▸ **What the task requires**: Lay out the lines from the start through the line holding "(x=739, y=55)", inclusive, as a two-column CSV with the headers text and answer. Give one row for each item, with its text and its answer each in a single quoted field and any line breaks turned into spaces.
[start Material shown]
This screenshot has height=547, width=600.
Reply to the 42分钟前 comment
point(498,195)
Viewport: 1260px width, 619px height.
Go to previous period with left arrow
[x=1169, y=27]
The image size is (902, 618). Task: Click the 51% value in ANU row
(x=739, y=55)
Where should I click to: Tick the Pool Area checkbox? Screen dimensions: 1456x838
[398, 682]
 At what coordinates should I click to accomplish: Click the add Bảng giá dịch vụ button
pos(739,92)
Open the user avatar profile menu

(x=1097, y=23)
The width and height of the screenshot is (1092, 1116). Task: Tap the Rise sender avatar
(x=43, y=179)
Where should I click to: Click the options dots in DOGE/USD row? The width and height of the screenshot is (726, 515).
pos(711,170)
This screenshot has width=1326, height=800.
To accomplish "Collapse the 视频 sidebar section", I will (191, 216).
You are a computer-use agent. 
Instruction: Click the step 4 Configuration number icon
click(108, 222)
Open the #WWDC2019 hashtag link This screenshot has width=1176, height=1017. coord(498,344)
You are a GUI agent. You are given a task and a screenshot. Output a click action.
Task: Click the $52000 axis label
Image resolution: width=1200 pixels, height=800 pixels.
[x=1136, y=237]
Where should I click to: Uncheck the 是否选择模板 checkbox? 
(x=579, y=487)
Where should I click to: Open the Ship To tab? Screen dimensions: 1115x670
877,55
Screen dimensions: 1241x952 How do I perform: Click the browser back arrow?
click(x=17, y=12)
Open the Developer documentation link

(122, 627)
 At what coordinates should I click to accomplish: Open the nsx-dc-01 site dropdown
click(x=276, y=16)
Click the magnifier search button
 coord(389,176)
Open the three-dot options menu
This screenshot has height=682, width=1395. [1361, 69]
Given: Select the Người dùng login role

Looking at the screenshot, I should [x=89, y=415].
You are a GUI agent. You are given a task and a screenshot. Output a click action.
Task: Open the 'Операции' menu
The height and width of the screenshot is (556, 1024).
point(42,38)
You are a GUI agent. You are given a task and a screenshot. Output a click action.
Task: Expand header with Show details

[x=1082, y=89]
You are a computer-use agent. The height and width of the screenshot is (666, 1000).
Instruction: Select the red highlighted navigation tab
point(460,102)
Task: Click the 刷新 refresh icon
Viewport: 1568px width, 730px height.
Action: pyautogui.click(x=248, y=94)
[end Material shown]
▸ **Result**:
text,answer
"This screenshot has height=547, width=600. Reply to the 42分钟前 comment","point(498,195)"
"Viewport: 1260px width, 619px height. Go to previous period with left arrow","[x=1169, y=27]"
"The image size is (902, 618). Task: Click the 51% value in ANU row","(x=739, y=55)"